Cognitive Work Analysis : towards safe, productive, and healthy computer-based work
- Author: Kim J. Vicente
- Cover artist: Kathryn Houghtaling
- Language: English
- Subject: Human-computer interaction, Work environment, Industrial safety
- Genre: Non-fiction: Academic: Textbook
- Publisher: Lawrence Erlbaum Associates, Inc.
- Publication date: 1999
- Publication place: Mahwah, NJ, USA
- Media type: Print
- Pages: 392
- ISBN: 0-8058-2397-2
- Website: Cognitive Work Analysis | Toward Safe, Productive, and Healthy Computer-Based Work

= Cognitive Work Analysis (book) =

1999 academic textbook

Cognitive Work Analysis : towards safe, productive, and healthy computer-based work is an academic textbook by Kim Vicente that Lawrence Erlbaum Associates, Inc. published in 1999.

==Contents==

===Part One - Introduction===

In part one, Vicente provides the background, motivations and definitions for cognitive work analysis.

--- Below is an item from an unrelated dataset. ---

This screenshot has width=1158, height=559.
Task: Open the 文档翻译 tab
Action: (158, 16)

===Part Two - Three Approaches to Work Analysis===

In part two, Vicente outlines three approaches to work analysis: normative, descriptive and formative.

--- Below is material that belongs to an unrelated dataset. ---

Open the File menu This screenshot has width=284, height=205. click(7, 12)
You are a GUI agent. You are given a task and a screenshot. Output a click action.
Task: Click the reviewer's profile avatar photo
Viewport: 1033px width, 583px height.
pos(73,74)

===Part Three - Cognitive Work Analysis in Action===

In part three, Vicente gives a process control case study and outlines the five phases of analysis: work domain, control task, strategies, social organization, and worker competencies.

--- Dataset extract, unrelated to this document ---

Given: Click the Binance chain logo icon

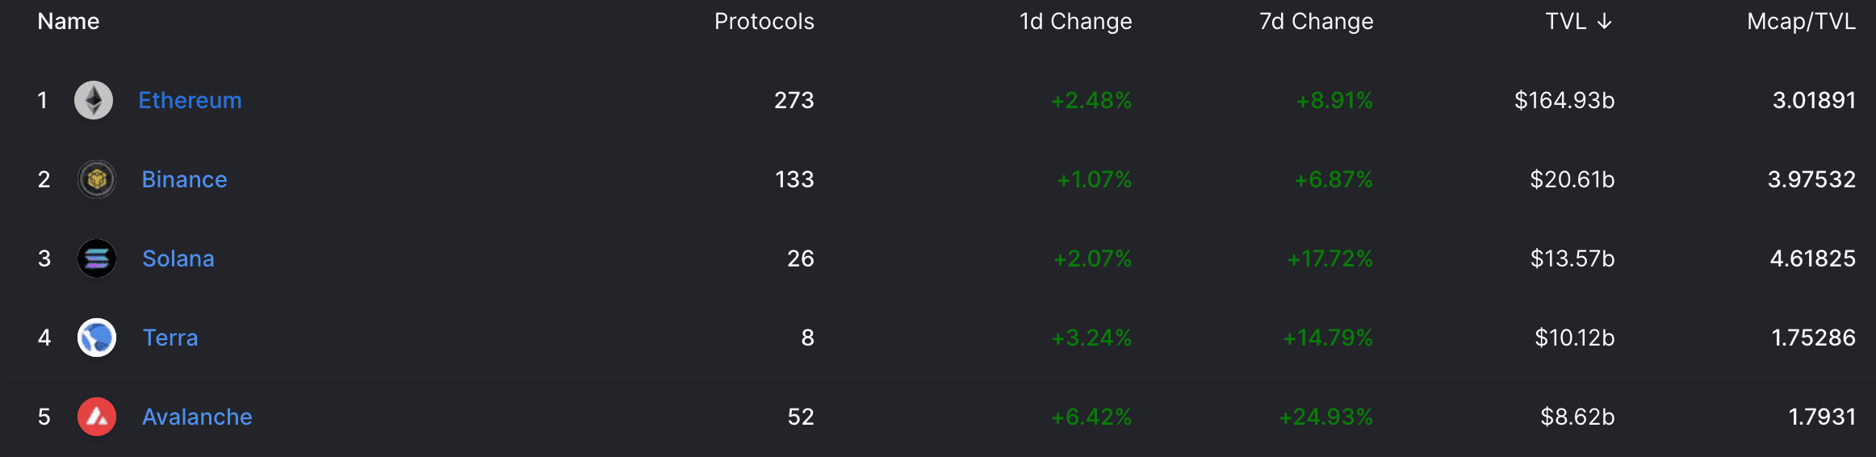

===Part Four - Final Words===

In the final chapter in part four, Vicente summarizes cognitive work analysis and the importance and implications for using it in the global knowledge-based economy. He argues the benefits for safety, productivity, and health.

== Reception ==

In Tim Ferris' review, he praises the extensive references and the engineering approach to usability and user interface. Both Tim and Gerard Tornvliet's reviews, criticize the lack of practical "how to" content to perform the relevant work analysis, or any related computer-based tools.